(Stored records)
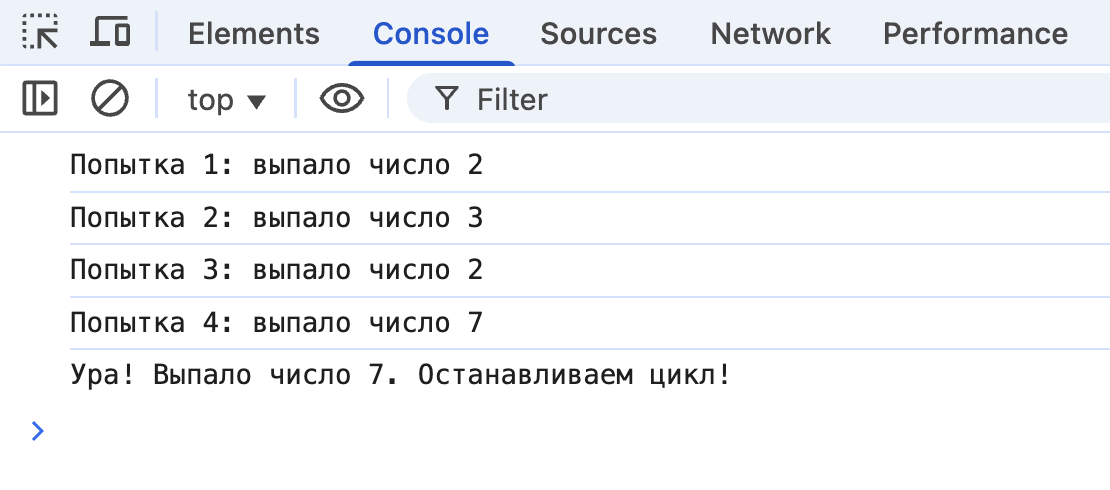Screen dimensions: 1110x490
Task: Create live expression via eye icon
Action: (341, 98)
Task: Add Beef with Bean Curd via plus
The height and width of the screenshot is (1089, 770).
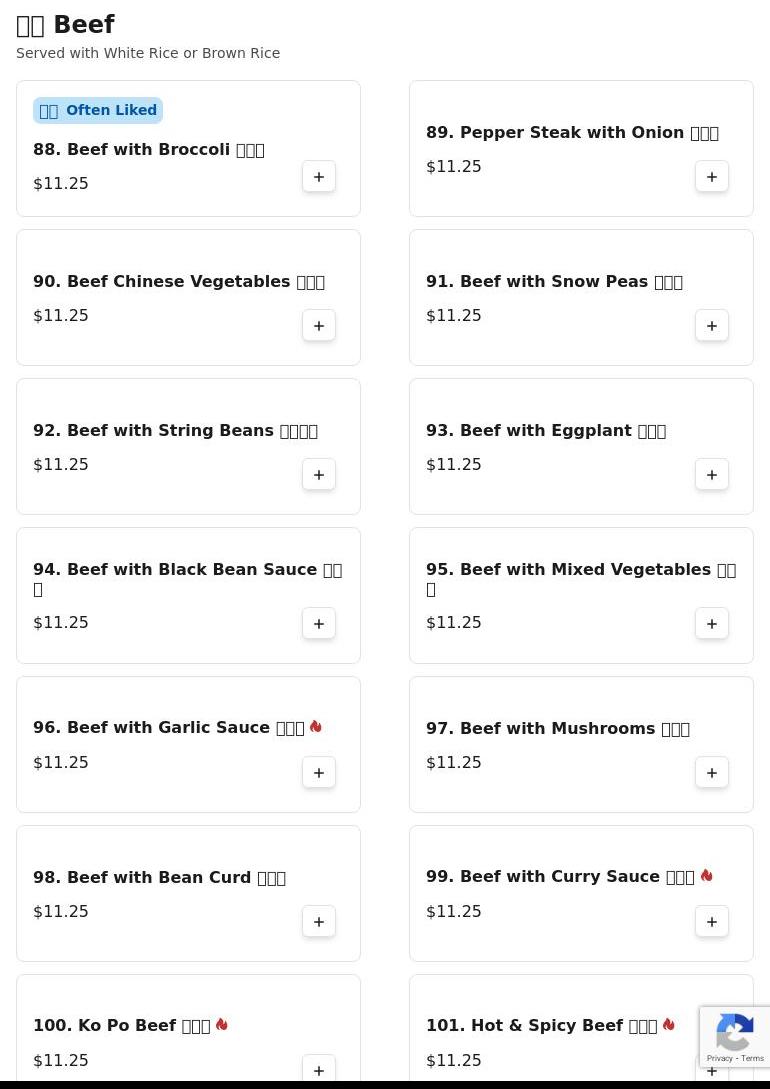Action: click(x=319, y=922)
---
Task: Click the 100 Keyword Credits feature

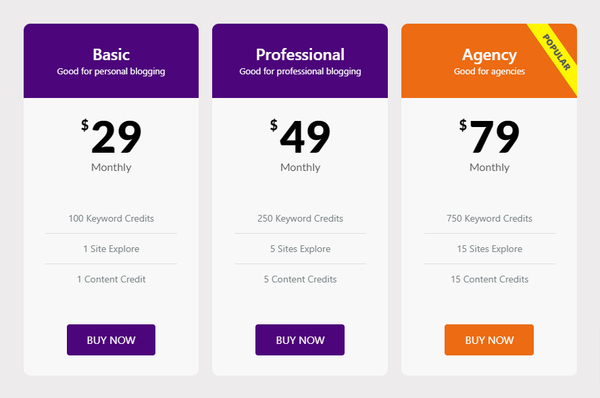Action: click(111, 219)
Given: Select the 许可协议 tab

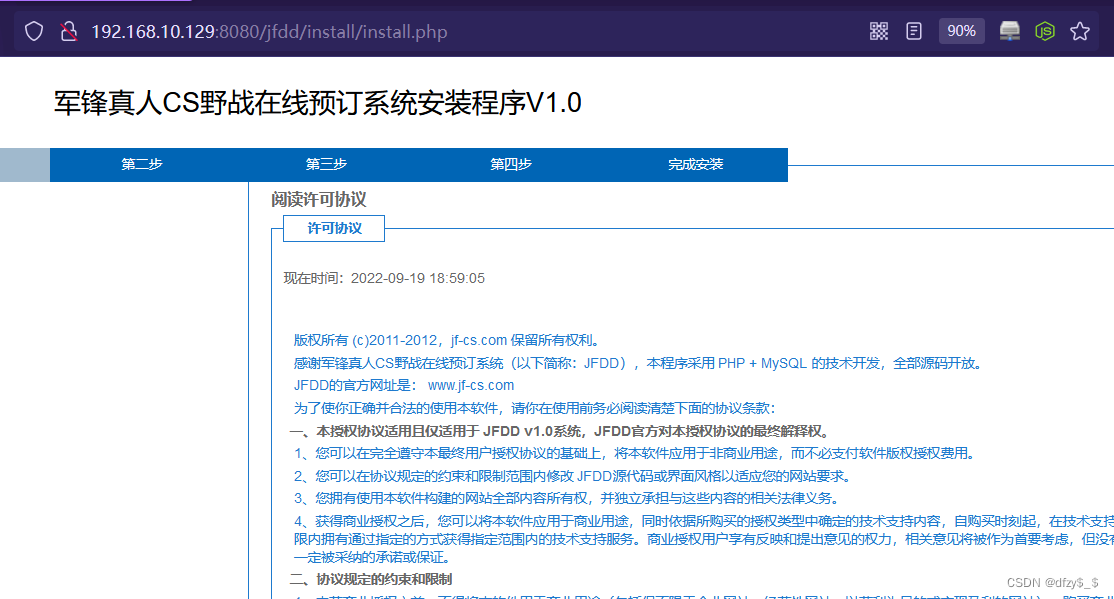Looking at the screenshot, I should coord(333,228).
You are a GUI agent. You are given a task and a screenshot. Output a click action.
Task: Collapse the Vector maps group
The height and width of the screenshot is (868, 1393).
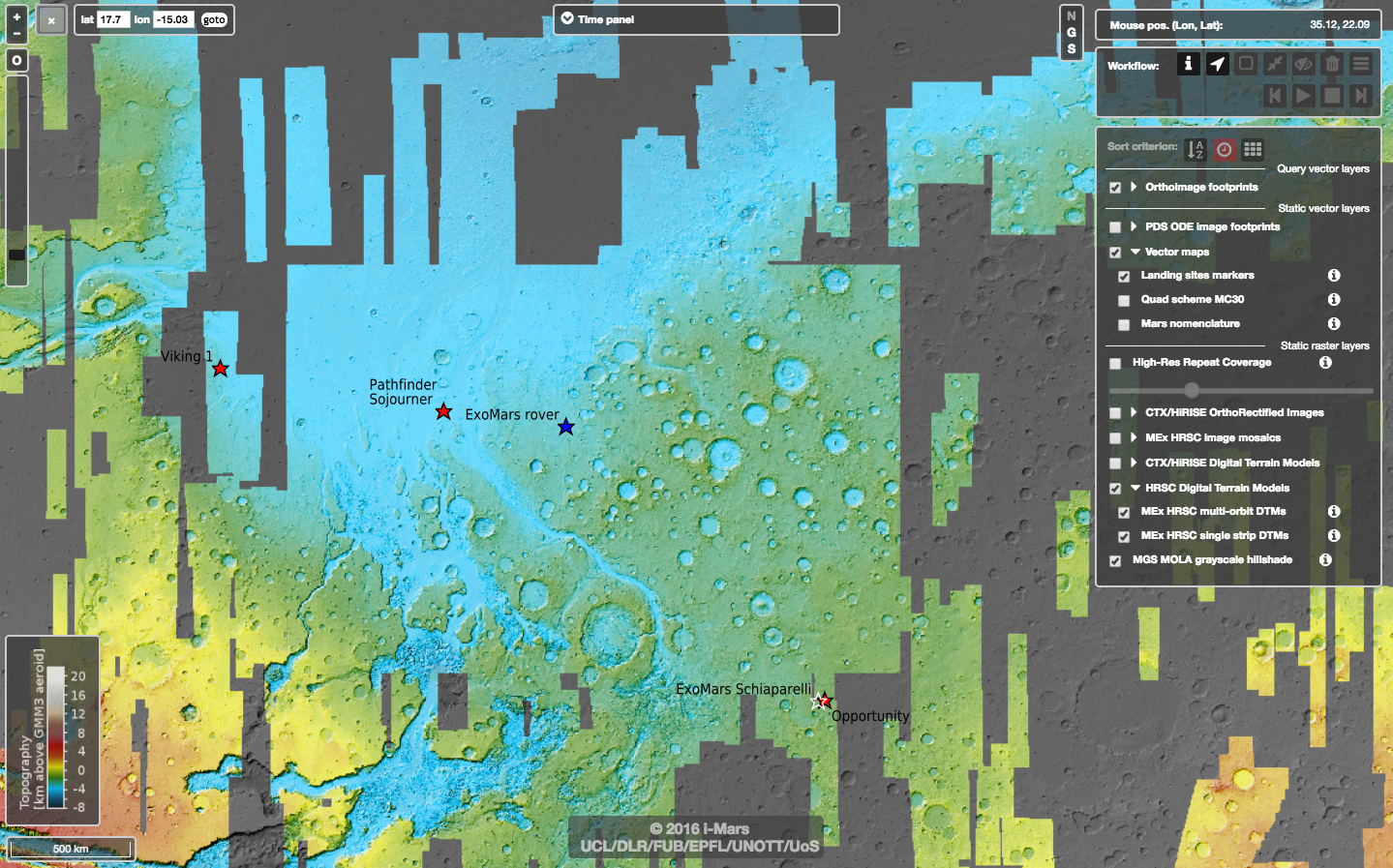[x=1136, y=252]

Goal of the exercise:
Only one stretch of the data is wanted: write out exactly the lines from the one holding "Task: Click the 100 Keyword Credits feature" through the one holding "You are a GUI", both included, without the pictures.

Result of this exercise:
Task: Click the 100 Keyword Credits feature

Action: click(111, 219)
Given: Select the 许可协议 tab

Looking at the screenshot, I should coord(333,228).
You are a GUI agent. You are given a task and a screenshot. Output a click action.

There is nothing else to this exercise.